Avoid “Eruption Disruption” By Effectively Supporting Traveling Employees
Organizations of all sizes have a growing number of traveling employees, some or many of whom travel overseas. IT should learn from the recent Icelandic volcanic eruption which resulted in many airport shutdowns across northern and central Europe for several days. Hundreds of thousands of traveling iWorkers were stranded, unable to reach their travel destination or even return home. The fortunate ones were those who’d been
equipped by IT with the tools needed to stay in contact with team members, and also with customers. To ensure that traveling employees stay productive even when travel is disrupted by natural or man-made events, take the following five emergency-preparedness measures:
1) Provide all traveling employees with laptops equipped with in-house or outsourced secure remote access and SSL and/or IPSec VPN connectivity. Also enable employees web access to email and other business applications via a personal or other computer or their smartphone.
2) Ensure the company directory is accessible off-line, and that it includes “Travel IT helpdesk” contact information for off-hours IT support. These listings should enable users to leave a voice mail or email message, which will be responded to immediately with an automated message indicating the expected response time and response media options.
3) Provide employees both virtual (provided with the email confirmation of each corporate travel booking) and a wallet card with the following “Travel Emergency” information: a) The procedure to access email and the VPN via the public Internet; b) One-stop contact phone number (toll-free, reversed charges and long-distance) with voice mail or unified messaging, and an email address to notify both IT and corporate services of an emergency travel interruption, and which also will notify meeting contacts entered on the employee’s calendar of a travel-related delay/need to reschedule.
4) Equip regular travelers with an international calling card – or reply to overseas Travel Emergency notifications with a virtual calling card and instructions on how to use it – in order to avoid international collect calls, mobile roaming and hotel long-distance call charges, which get very expensive very quickly.

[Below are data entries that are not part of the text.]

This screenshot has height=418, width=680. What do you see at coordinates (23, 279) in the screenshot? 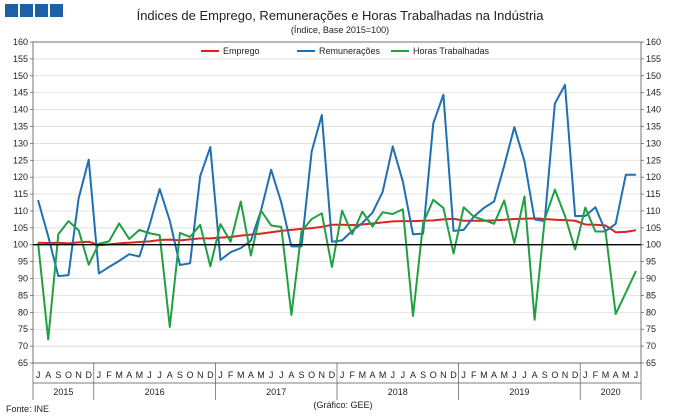
I see `y-tick-label: 90` at bounding box center [23, 279].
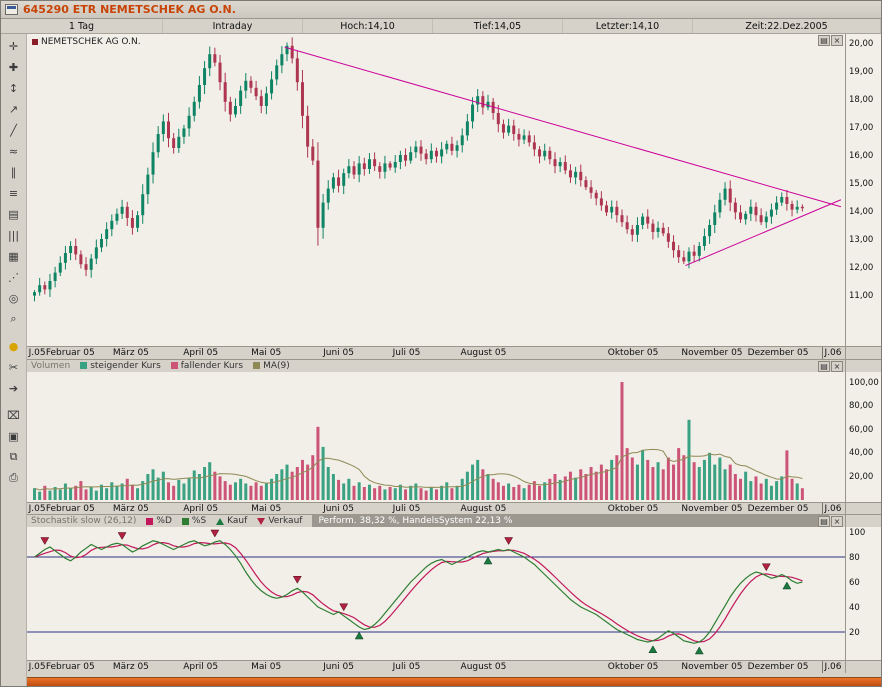  What do you see at coordinates (194, 521) in the screenshot?
I see `legend-percent-s: %S` at bounding box center [194, 521].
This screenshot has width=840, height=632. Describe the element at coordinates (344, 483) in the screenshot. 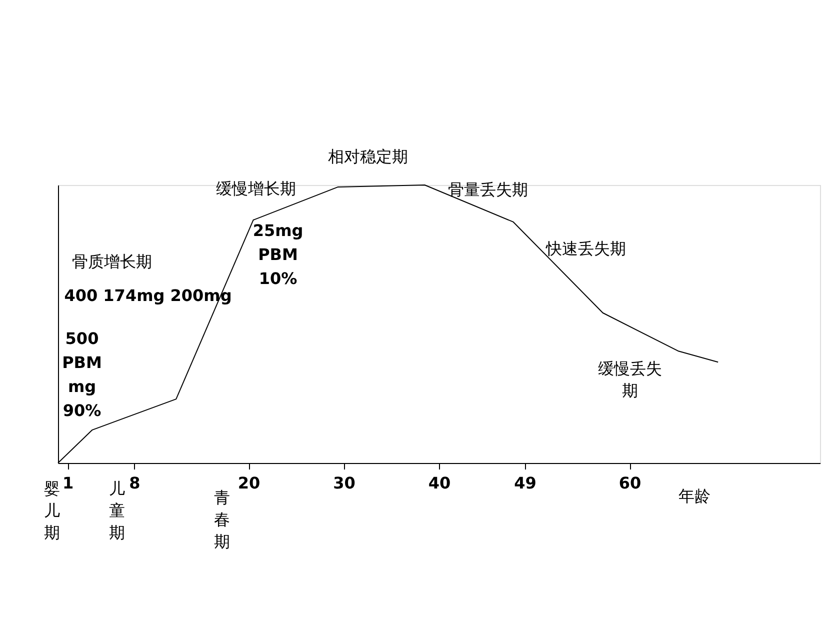

I see `x-tick-label: 30` at that location.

5) Purchase travel-disruption insurance coverage during the next three months for all business air travel routing northern and central Europe, to be reviewed semi-monthly based on volcanic activity. Many firms typically forego premium travel insurance coverage for act-of-God and weather disruptions; calculate how much it could cost your firm for the average overseas traveler if they are stranded for three or more days – hotel, ground transportation, food, communications, etc.